» TEXT BLOCK
Our culture is our business
Our people create our culture, and our technology and our people
deliver it. As a starting point the founders wanted to create a
Purplebricks that cared about its people, that had a progressive
and fun working environment and, as a consequence, our people would
care about our customers, our brand and our business and that they
could grow personally and professionally. We have achieved these
founding principles to date and continue to ensure that the same
principles are applied as we continue to scale upwards.
Following our stock market listing, over 350 of our LPEs and a
large number of employees have been awarded share options in
Purplebricks Group plc that will vest in part each year and in full
over the coming years. We intend to extend the awarding of share
options to more LPEs' businesses and employees with the objective
of everyone having some form of equity based reward for their
efforts in growing our business into the future in accordance with
our Admission Document.
We have created strong brand advocacy within our growing
business and among our customers. We work in a progressive and fun
environment where, despite a strong desire to grow their business,
our people have a tremendous degree of camaraderie, togetherness
and a collective brand advocacy that is extremely hard to
replicate. The foundations begin for everyone with the recruitment
programme and training methodology and continue throughout the
heart of the business.
Financial review
This is the first financial period where we have reported
results for three countries. The UK has generated GBP4.7m of
adjusted EBITDA, the Australian business reached its first
anniversary during the period and we launched in the US. Total
Group revenue in the six months grew by 150% year-on-year to
GBP46.8m (H1 FY17: GBP18.7m). In the UK revenue increased 118% to
GBP39.9m and in Australia revenue has increased sixteen-fold to
GBP6.8m, reflecting the further growth and market share gains in
both countries. Both of these countries are benefitting from
national scale, a wider network of LPEs, an increasingly
established operational network and tried and tested efficient
marketing machines. During the period the average fee per
instruction was GBP1,138 (exc. VAT) in the UK and GBP3,145 (exc.
VAT) in Australia, up 14% and 21% respectively when compared to the
same period last year.
Group gross profit in the period was GBP26.2m (H1 FY17:
GBP10.4m), a year-on-year increase of 152%. Gross margin in the
period was marginally higher at 56%. This is despite the stage of
maturity of the Australian business which is currently a drag on
gross profit margin. UK gross profit increased by 121% to GBP22.5m
representing a margin of 56.5%, 80bps higher than the prior period.
This increase is due to a successful shift in the proportion of
higher margin ancillary revenue, along with an increase in the
proportion of London instructions at the higher price point.
Group administrative expenses have increased by GBP10.7m, which
represents launch costs in the US, a full six months of being
operational in Australia, along with a stepped increase of GBP5.5m
in the UK. The investment in the UK includes improving and
globalising the finance systems, finance personnel, IT
infrastructure and security along with the legal and compliance
function to ensure the business has sufficient foundations for the
future.

» RECORDED INFORMATION
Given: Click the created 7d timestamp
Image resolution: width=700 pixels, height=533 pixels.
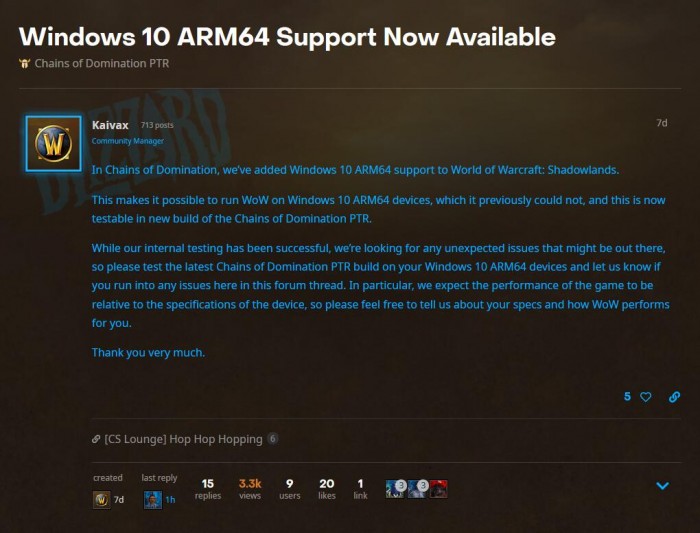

» GIVEN PROBLEM 1
Based on the Purplebricks excerpt above, state whether each statement agrees with the text. Answer yes or no, and quote the deciding words.
(a) Total Group revenue in the six months rose by 150% year-on-year.
(b) The UK gross margin was lower than in the prior period.
(c) More than 350 LPEs have been awarded share options.
» GIVEN PROBLEM 2
Print the part of the Purplebricks excerpt starting at "Group gross profit" and ending at "higher price point.".
» GIVEN PROBLEM 3
Answer these questions from the Purplebricks excerpt above.
(a) What was the average fee per instruction in Australia, excluding VAT?
(b) By how much did Group administrative expenses increase?
(c) Which business reached its first anniversary during the period?

» EXERCISE SOLUTION 1
(a) Yes: "Total Group revenue in the six months grew by 150% year-on-year to GBP46.8m"
(b) No: "representing a margin of 56.5%, 80bps higher than the prior period"
(c) Yes: "over 350 of our LPEs and a large number of employees have been awarded share options"

» EXERCISE SOLUTION 2
Group gross profit in the period was GBP26.2m (H1 FY17:
GBP10.4m), a year-on-year increase of 152%. Gross margin in the
period was marginally higher at 56%. This is despite the stage of
maturity of the Australian business which is currently a drag on
gross profit margin. UK gross profit increased by 121% to GBP22.5m
representing a margin of 56.5%, 80bps higher than the prior period.
This increase is due to a successful shift in the proportion of
higher margin ancillary revenue, along with an increase in the
proportion of London instructions at the higher price point.

» EXERCISE SOLUTION 3
(a) GBP3,145
(b) GBP10.7m
(c) The Australian business